England A 272-2 v The Rest

This was more a two-blanket occasion than a curtain-raiser as April revealed its schizophrenic nature to all those who had left that extra sweater at home. The pitch was scarcely less two-faced either and Mark Ramprakash, having won the toss and inserted England A on what looked to be a greentop, watched aghast as his bowlers conceded 237 runs before taking their first wicket.

In truth, it was not really bowling weather and this was not the terror track England crumbled upon against the West Indies two years ago. But then the Rest's bowlers, for all their potential, are not Ambrose and co, a fact that Mark Butcher and Jason Gallian both appeared to notice as a brace of hundreds were rattled up by mid-afternoon.

Quite what the selectorial trio present were meant to make of this is uncertain, as testing deliveries, nearly all of them bowled by the gangling Alex Tudor, could be counted on one mittened hand. When bad light eventually ended play an hour and a half early, it was the fielding side who looked the more relieved.

Apart from Chris Silverwood, whose line and length did not manage to betray a winter spent on tour with England, the Rest's attack contained three bowlers - Tudor, Dean Cosker and Ben Hollioake - with 13 first-class appearances between them. Mind you, Simon Brown betrayed his superior experience by bowling dross, the lack of swing upsetting his normally aggressive line.
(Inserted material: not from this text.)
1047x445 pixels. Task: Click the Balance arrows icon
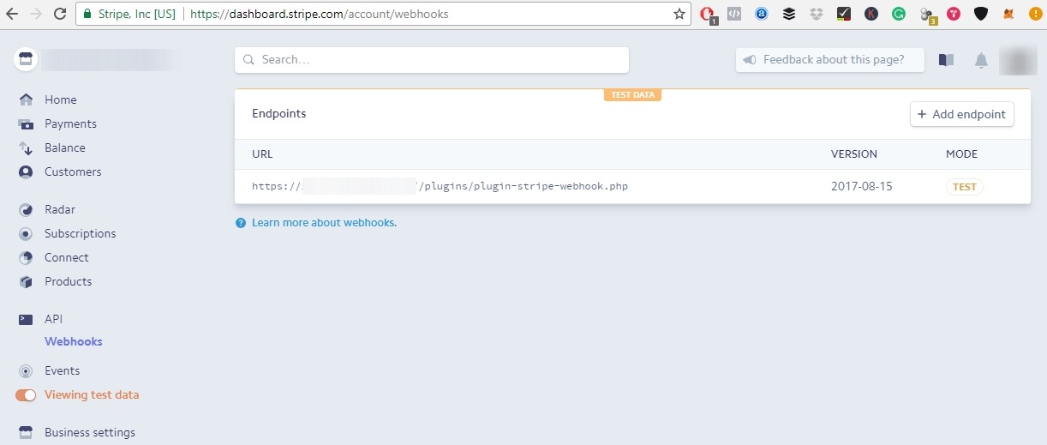(x=27, y=148)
Of the centurions, Butcher looked the more assured and probably has more to play for than Gallian, who has already had an unconvincing stint at the top, although a broken finger limited his appearances on this winter's England A tour of Australia. His opening partner, Butcher, ended that trip as leading scorer, scoring fifties in seven of his 11 innings.
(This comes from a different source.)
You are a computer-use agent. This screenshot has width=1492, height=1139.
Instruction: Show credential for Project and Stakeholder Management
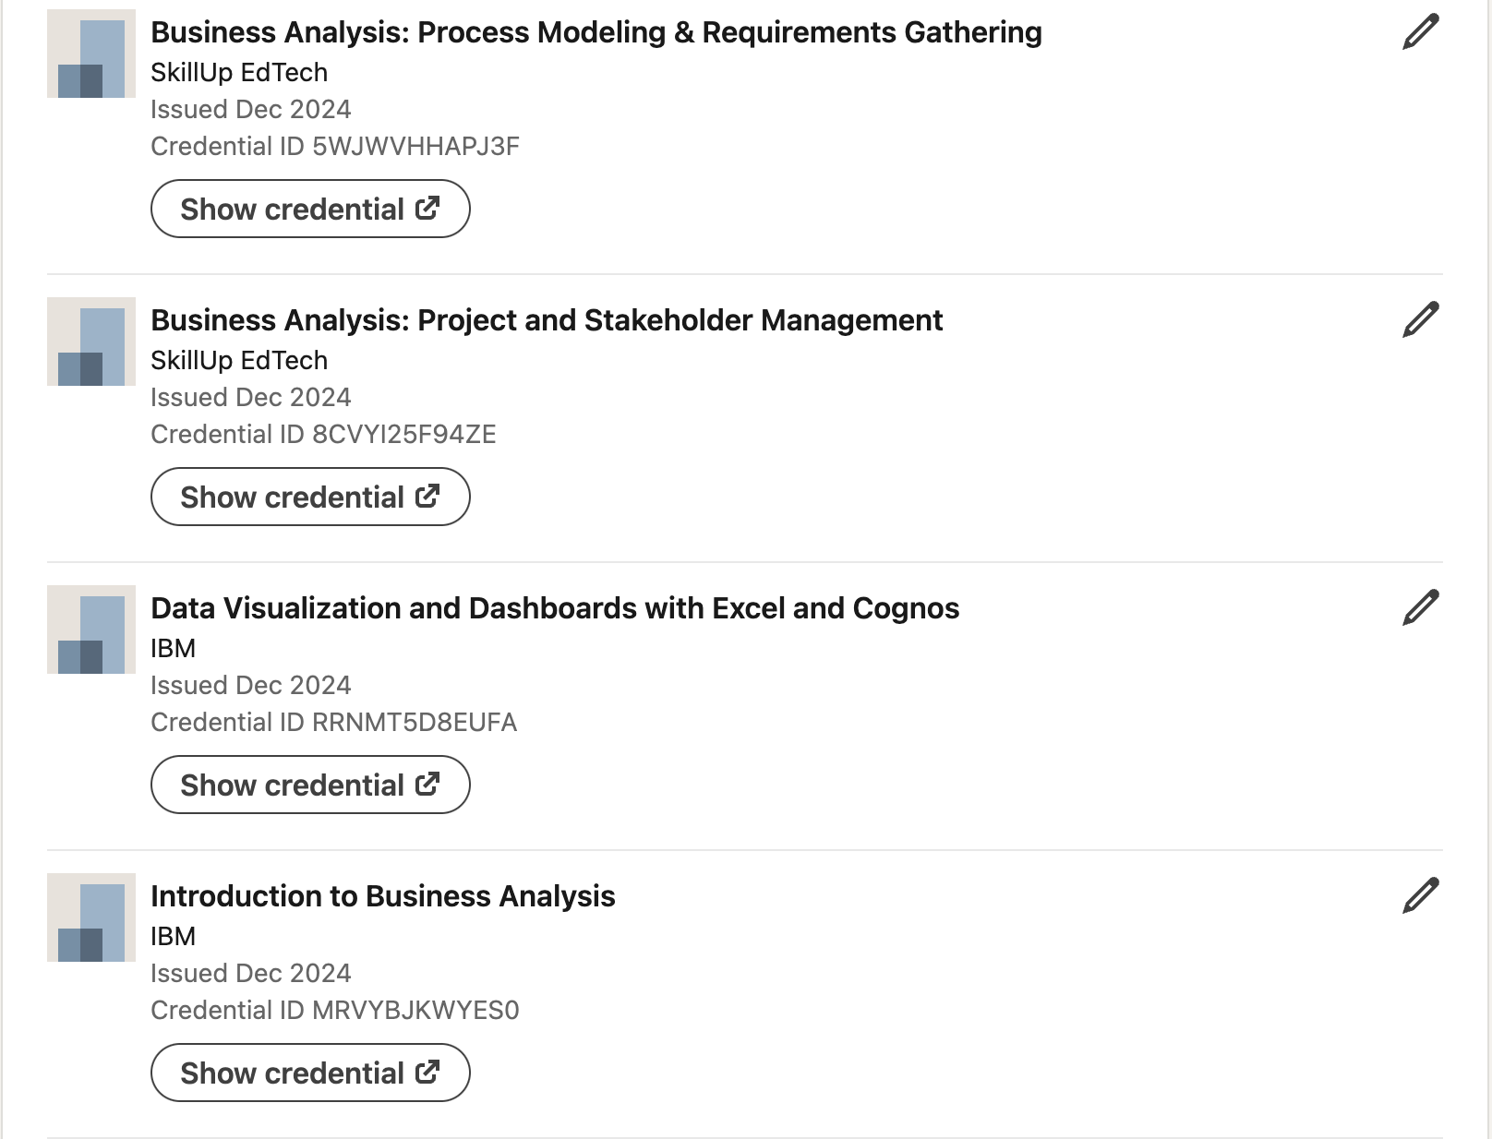pyautogui.click(x=310, y=497)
Having begun life as a bowling all-rounder, Butcher, now 24, began to move up the order after injuring his pelvis two seasons ago. These days he is happy to accumulate runs rather than maidens, and with Nick Knight returning from New Zealand with both a smashed finger and a question mark over his suitability as an opener, an early run glut from the Surrey man may well catch the selectorial eye.

Unlike Knight, whose sense of urgency exposes his frailty outside off- stump, Butcher looks unhurried, preferring to get off-side of the ball and tuck it away to leg. Defensively he looks sound, and apart from a few fresh air drives against his county colleague Tudor, his front foot shots were as crisp and crunchy as newly shredded coleslaw.
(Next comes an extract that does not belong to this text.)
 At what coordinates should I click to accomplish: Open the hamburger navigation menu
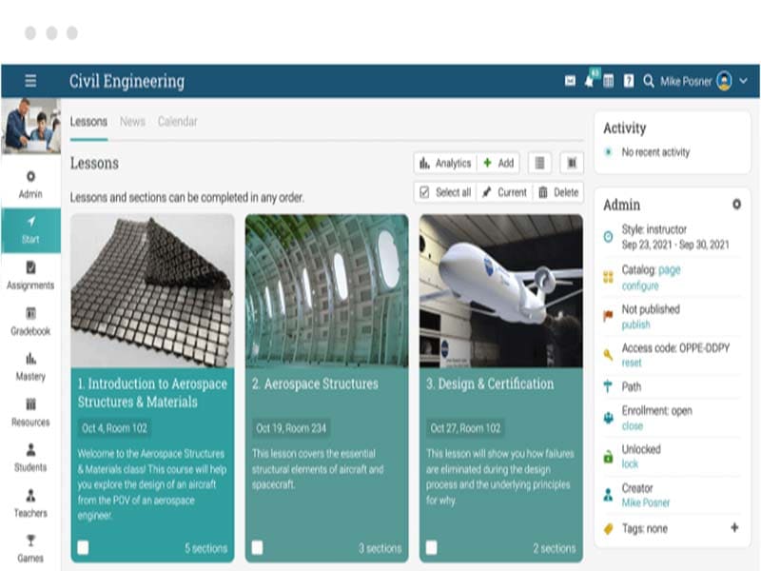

His back foot shots, too, were scarcely less than certain and he took the junior Hollioake, Ben, down a peg by hoisting him high over mid-wicket into the vast empty quarter of yellow seats. With only 200 spectators braving the Birmingham murk, it hardly felt like a match billed as the modern eqivalent to the old Test trials of the Sixties.

Silverwood fed Gallian's cut shot for most of the morning, but his persistence paid fortunate dividends when the Lancashire player cut another straight to Hollioake in the gully.

But if that success was scarcely deserved, the wicket of Michael Vaughan, whose off-stump was knocked back by Tudor, was just reward for a game effort. Tudor, another of the Surrey stable to have suffered recent injury, was one of the stars of the England Under-19s' tour of Pakistan. With Brendon Julian unavailable at the Oval this season, he will get his opportunities. And on days when the mercury climbs, his wickets too.

n Merv Kitchen, George Sharp, David Shepherd and Peter Willey, England's four representatives on the international panel, have been appointed as umpires for this summer's Ashes Test series.